I think I judged he first 38, haha. Well, I don't think I can make it to San Diego, no ride.


----------



## dChan (May 16, 2008)

@hdskull: Well I'll just check my video. I think you did judge the first one. Not sure though.

It's too bad you can't go. I live here and I might not be able to go either, lol.


----------



## hdskull (May 17, 2008)

Haha, I live 120 miles away.


----------



## n00bcubix (May 17, 2008)

i live 122 miles away


----------



## hdskull (May 17, 2008)

lol I just randomly estimated, haha.


----------



## n00bcubix (May 17, 2008)

I got a ride by the creater of this thread, happa95. Maybe carpool?


----------



## hdskull (May 18, 2008)

Can I join in? I'll chip in for gas!


----------



## n00bcubix (May 19, 2008)

lol ask him, we're staying in a hotel though.


----------



## hdskull (May 19, 2008)

you guys are staying overnight ?


----------



## happa95 (May 20, 2008)

ya, and my parents r driving


----------



## hdskull (May 20, 2008)

I see, I probably won't join you guys then, because 1) i don't really intend to stay overnight and 2) I'm way older than you guys, lol. Thanks.


----------



## ThePizzaGuy92 (May 20, 2008)

I can't remember if i preregistered... I hope so, i don't think i'll even go though, my mom is pretty mad at me


----------



## hdskull (May 20, 2008)

haha, for cubing ?


----------



## dChan (May 20, 2008)

Alex's mom is mad at him, ha! jk

I think I might be able to ggo for sure. We have to go out anyway on that day so I threw out the idea to my dad that since we are going out in the first place, why don't we drop by the competition(well not 'drop by' literally, more like, GO there, lol).

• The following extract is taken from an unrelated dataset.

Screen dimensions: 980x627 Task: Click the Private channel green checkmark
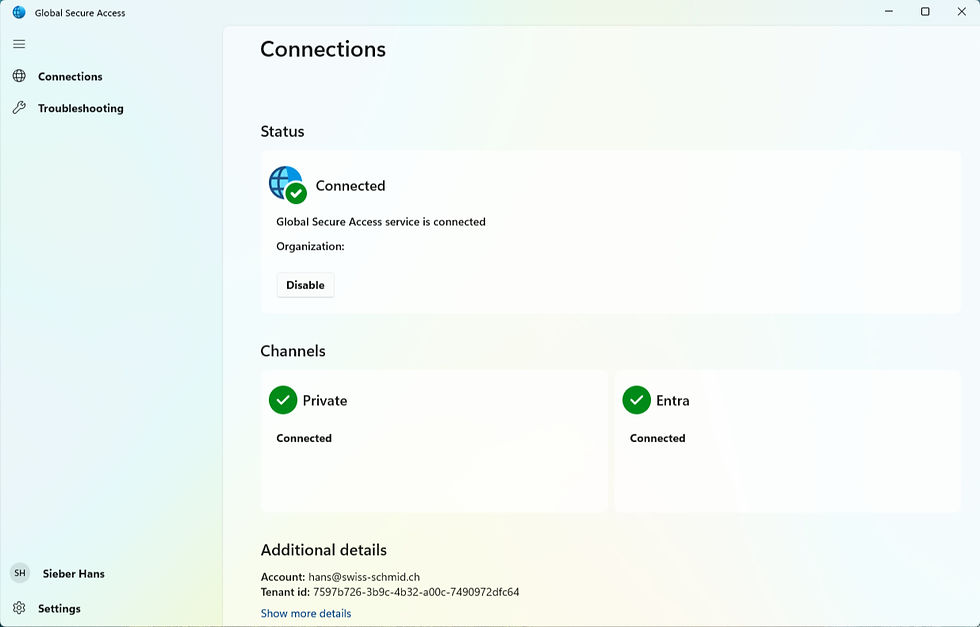pyautogui.click(x=283, y=400)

Expect to see me there as long as my dad doesn't change his mind.


----------



## hdskull (May 21, 2008)

I don't think he will be able to stand it, lol.


----------



## Tyson (May 23, 2008)

Why don't you contact people like Ambie or Shelley? They are contemplating a one-day trip down there...

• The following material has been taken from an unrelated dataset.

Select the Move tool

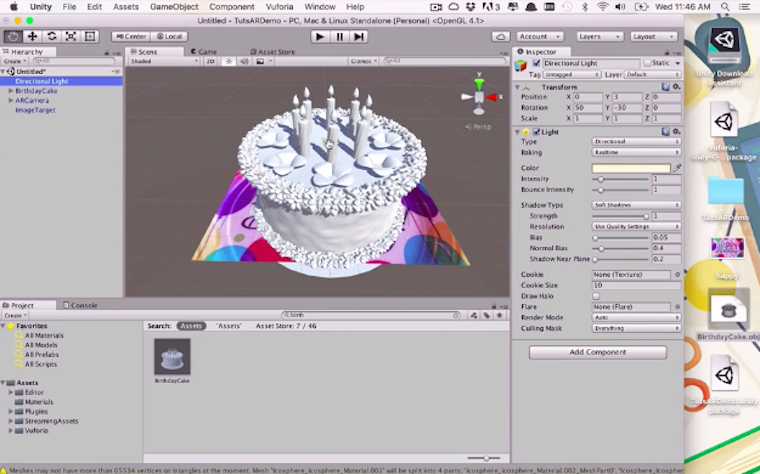[x=32, y=37]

And Shelley lives in Alhambra.


----------



## ThePizzaGuy92 (May 25, 2008)

can't wait for the results, something awesome happened :]


----------



## hdskull (May 25, 2008)

ThePizzaGuy92 said:


> can't wait for the results, something awesome happened :]



You did very good Alex, but I think i posted the good stuff already, lol.


----------



## ThePizzaGuy92 (May 25, 2008)

hdskull said:


> ThePizzaGuy92 said:
> 
> 
> > can't wait for the results, something awesome happened :]
> ...



lol, way to ruin the surprise :] and thanks, i didn't do too bad, except in 5x5x5, i had a disgusting solve, didn't even get to complete the average, and they gave me a certificate that said i got 2nd?!?!

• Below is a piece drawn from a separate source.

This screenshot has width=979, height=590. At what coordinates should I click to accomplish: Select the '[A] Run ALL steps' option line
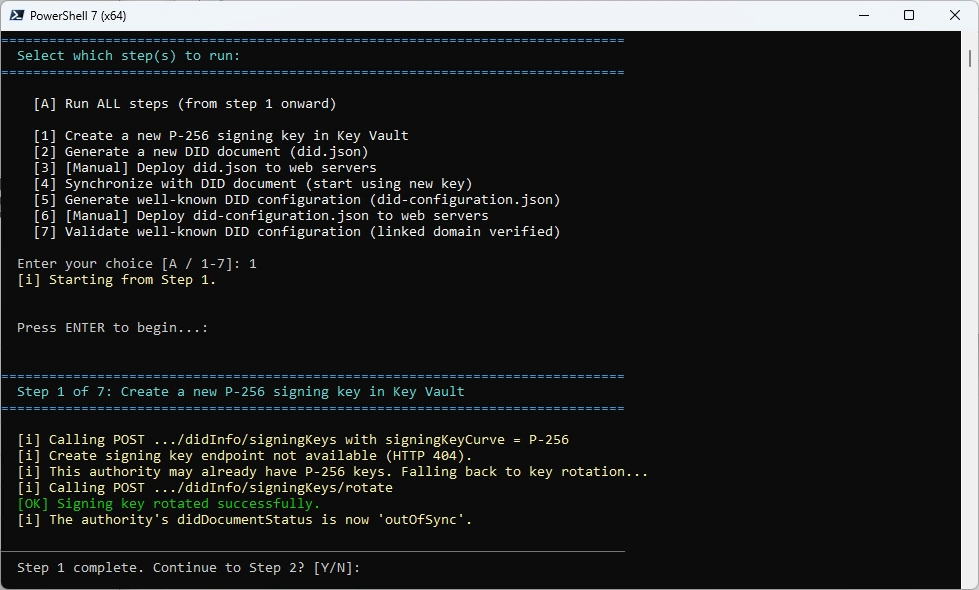(x=184, y=104)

i just noticed, your times seem to be very competitive with mine [usually better than me, lol], and we've both only gone to the same 3 tournaments, it's weird, haha


----------



## hdskull (May 25, 2008)

haha, I was really inconsistent today. It's bad, haha, my 2 hand cube kept on slipping, and I popped in the final round with one hand(could've gotten an okay average). 5x5 was funny as Michael G. was the only one to complete an average, lol.


----------



## dChan (May 27, 2008)

Couldn't make it as my parents had some changes in meeting times with clients. Bleh. I cannot believe I missed the one-handed world records being broken.

Hope everyone had fun. I would love to see videos of what I missed.


----------